### YOUR ASSIGNMENT
Copy each line of the records below, from the first through the one that contains "Task: Switch to the Premium package tab", exactly as written.

※

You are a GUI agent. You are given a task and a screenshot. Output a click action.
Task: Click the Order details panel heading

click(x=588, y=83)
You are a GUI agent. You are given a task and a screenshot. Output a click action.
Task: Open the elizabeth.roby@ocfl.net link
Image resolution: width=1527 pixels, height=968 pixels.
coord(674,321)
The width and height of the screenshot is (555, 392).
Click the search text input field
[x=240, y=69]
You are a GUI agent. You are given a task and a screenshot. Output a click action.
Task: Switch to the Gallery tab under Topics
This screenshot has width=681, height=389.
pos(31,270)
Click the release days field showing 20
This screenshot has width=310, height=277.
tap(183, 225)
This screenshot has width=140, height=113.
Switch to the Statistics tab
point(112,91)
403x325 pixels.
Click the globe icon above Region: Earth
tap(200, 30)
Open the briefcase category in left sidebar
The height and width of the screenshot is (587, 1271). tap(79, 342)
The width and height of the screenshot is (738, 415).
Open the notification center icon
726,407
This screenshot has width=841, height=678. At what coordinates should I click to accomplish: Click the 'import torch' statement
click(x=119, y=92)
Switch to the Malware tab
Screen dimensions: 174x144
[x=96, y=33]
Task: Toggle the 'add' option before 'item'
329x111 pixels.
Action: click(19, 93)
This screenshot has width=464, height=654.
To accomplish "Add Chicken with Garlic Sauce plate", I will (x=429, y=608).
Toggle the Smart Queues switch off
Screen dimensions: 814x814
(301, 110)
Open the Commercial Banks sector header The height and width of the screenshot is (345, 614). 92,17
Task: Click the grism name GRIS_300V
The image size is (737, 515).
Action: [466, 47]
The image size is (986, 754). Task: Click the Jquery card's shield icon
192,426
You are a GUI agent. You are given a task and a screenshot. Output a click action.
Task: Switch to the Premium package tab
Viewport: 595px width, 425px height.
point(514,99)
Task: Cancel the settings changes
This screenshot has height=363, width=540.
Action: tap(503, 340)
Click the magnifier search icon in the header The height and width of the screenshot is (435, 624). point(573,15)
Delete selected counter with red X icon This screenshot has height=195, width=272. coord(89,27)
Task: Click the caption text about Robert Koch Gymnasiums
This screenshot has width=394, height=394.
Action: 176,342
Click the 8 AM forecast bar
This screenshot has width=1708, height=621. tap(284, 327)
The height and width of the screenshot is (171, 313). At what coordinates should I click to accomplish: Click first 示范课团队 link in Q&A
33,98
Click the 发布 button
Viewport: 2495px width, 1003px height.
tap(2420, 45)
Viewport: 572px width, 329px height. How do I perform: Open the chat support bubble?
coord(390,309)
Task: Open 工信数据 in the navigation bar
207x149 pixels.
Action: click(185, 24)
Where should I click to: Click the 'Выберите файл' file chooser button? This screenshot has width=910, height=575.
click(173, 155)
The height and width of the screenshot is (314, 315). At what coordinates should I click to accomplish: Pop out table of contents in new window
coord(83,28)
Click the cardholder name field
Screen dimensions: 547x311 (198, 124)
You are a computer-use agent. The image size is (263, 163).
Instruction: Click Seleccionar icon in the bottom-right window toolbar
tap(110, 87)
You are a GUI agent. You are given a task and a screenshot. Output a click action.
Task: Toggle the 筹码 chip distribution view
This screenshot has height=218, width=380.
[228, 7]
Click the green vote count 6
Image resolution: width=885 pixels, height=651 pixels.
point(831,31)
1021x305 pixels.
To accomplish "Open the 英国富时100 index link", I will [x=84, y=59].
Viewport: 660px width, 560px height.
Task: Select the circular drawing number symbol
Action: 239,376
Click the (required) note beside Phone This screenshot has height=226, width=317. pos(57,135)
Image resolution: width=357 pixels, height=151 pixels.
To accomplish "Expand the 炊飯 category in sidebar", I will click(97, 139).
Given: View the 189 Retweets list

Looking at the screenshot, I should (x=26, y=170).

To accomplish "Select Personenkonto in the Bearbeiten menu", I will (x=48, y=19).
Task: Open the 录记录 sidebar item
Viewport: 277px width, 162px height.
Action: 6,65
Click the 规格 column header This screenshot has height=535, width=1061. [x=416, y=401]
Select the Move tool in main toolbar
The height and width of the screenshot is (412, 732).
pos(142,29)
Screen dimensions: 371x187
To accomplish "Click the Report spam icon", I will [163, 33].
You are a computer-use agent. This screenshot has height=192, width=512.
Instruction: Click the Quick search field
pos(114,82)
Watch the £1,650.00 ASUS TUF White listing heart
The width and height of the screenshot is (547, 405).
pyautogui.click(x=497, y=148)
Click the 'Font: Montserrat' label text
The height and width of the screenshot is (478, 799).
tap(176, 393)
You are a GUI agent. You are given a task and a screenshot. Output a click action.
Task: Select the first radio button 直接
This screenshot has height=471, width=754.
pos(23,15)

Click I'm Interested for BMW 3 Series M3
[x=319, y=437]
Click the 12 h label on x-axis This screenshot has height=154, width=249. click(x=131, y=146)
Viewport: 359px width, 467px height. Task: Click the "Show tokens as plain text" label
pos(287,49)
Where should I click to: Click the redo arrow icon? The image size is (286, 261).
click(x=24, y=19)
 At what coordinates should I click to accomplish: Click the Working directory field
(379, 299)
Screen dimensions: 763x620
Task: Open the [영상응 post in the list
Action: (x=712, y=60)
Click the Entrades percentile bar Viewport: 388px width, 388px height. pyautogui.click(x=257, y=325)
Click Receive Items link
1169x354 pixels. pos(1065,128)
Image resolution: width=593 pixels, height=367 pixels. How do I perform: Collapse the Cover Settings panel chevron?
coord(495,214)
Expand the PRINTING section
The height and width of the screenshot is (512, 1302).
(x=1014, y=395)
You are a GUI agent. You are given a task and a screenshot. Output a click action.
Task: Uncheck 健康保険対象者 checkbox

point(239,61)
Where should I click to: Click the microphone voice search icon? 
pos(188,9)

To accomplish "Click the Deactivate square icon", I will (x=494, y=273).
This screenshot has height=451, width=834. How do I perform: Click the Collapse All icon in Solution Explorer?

※

### ANSWER BELOW
You are a GUI agent. You are given a task and a screenshot. Output a click action.
Task: Click the Order details panel heading

click(x=588, y=83)
You are a GUI agent. You are given a task and a screenshot. Output a click action.
Task: Open the elizabeth.roby@ocfl.net link
Image resolution: width=1527 pixels, height=968 pixels.
coord(674,321)
The width and height of the screenshot is (555, 392).
Click the search text input field
[x=240, y=69]
You are a GUI agent. You are given a task and a screenshot. Output a click action.
Task: Switch to the Gallery tab under Topics
This screenshot has width=681, height=389.
pos(31,270)
Click the release days field showing 20
This screenshot has width=310, height=277.
tap(183, 225)
This screenshot has width=140, height=113.
Switch to the Statistics tab
point(112,91)
403x325 pixels.
Click the globe icon above Region: Earth
tap(200, 30)
Open the briefcase category in left sidebar
The height and width of the screenshot is (587, 1271). tap(79, 342)
The width and height of the screenshot is (738, 415).
Open the notification center icon
726,407
This screenshot has width=841, height=678. At what coordinates should I click to accomplish: Click the 'import torch' statement
click(x=119, y=92)
Switch to the Malware tab
Screen dimensions: 174x144
[x=96, y=33]
Task: Toggle the 'add' option before 'item'
329x111 pixels.
Action: click(19, 93)
This screenshot has width=464, height=654.
To accomplish "Add Chicken with Garlic Sauce plate", I will (x=429, y=608).
Toggle the Smart Queues switch off
Screen dimensions: 814x814
(301, 110)
Open the Commercial Banks sector header The height and width of the screenshot is (345, 614). 92,17
Task: Click the grism name GRIS_300V
The image size is (737, 515).
Action: [466, 47]
The image size is (986, 754). Task: Click the Jquery card's shield icon
192,426
You are a GUI agent. You are given a task and a screenshot. Output a click action.
Task: Switch to the Premium package tab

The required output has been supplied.